A Kentucky appeals court ruled that the "ecclesiastical abstention doctrine," which bars the courts from resolving issues of internal church governance, did not prevent a church's preschool director from suing the church for disability discrimination. In 2000, a woman (the "plaintiff") was named director of a preschool and daycare center operated by a church. In her role as director, the plaintiff oversaw operation of the center on a daily basis; she was responsible for purchasing food, classroom materials, and toys using an account set up specifically for the center and separate from the church's operating accounts; and she managed the center's employees, including all scheduling, discipline, training, and payroll tasks in accordance with the center's employee handbook, which was written separately from any church directive or policy.
As a condition for receiving federal education funds, the center was prohibited from posting religious materials and artifacts in the classrooms. Throughout her tenure, the plaintiff had no association with the church, had no religious duties, and made no religious decisions of any kind.

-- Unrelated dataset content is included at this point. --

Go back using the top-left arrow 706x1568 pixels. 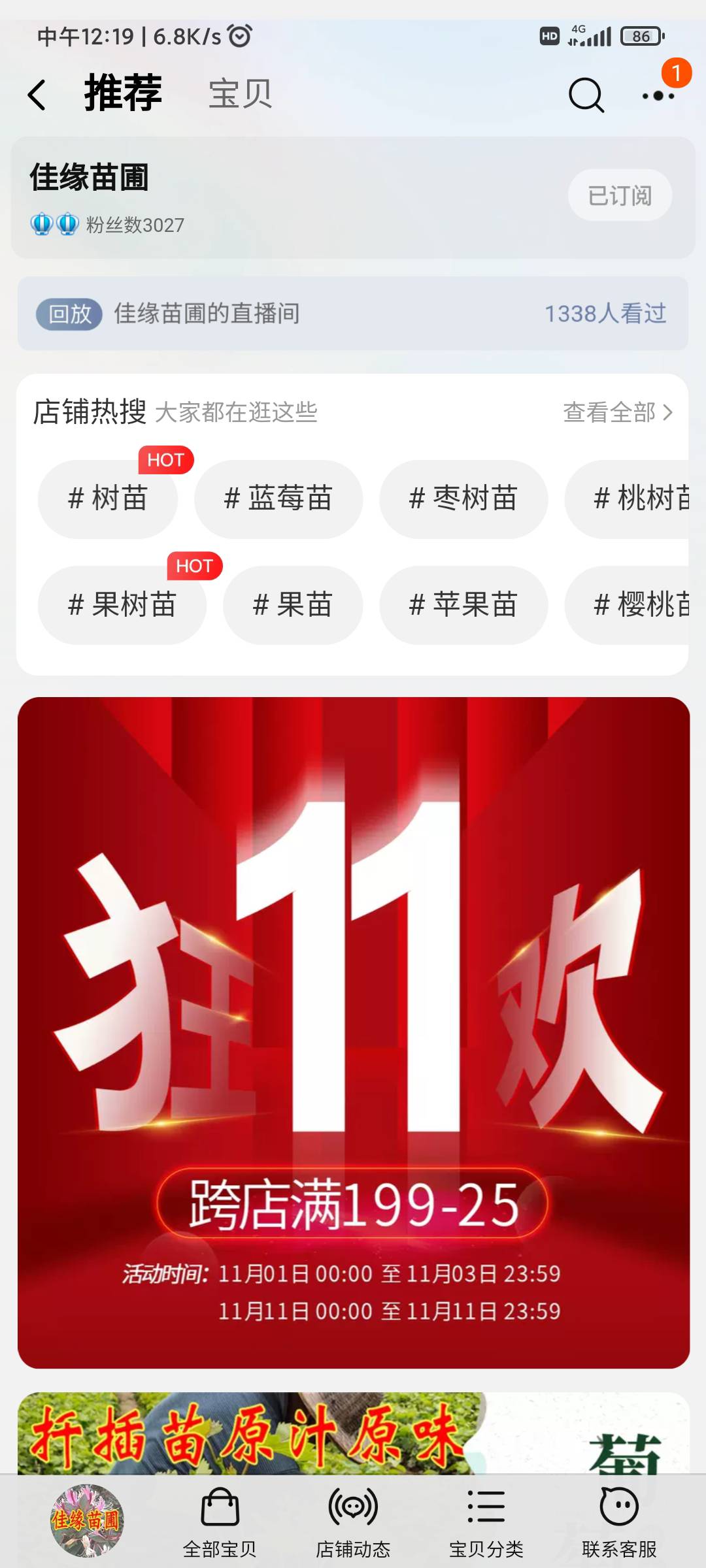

Beginning in June of 2009, the plaintiff was supervised by the church's newly appointed head pastor. The pastor did not attend functions, teach, or have any connection with the center apart from his supervisory role over the church. He indicated that the plaintiff ran the center "in isolation" from the church, did not have a religious education, was not a minister, did not teach the Methodist faith, and was not involved with the church's governance or any church committee.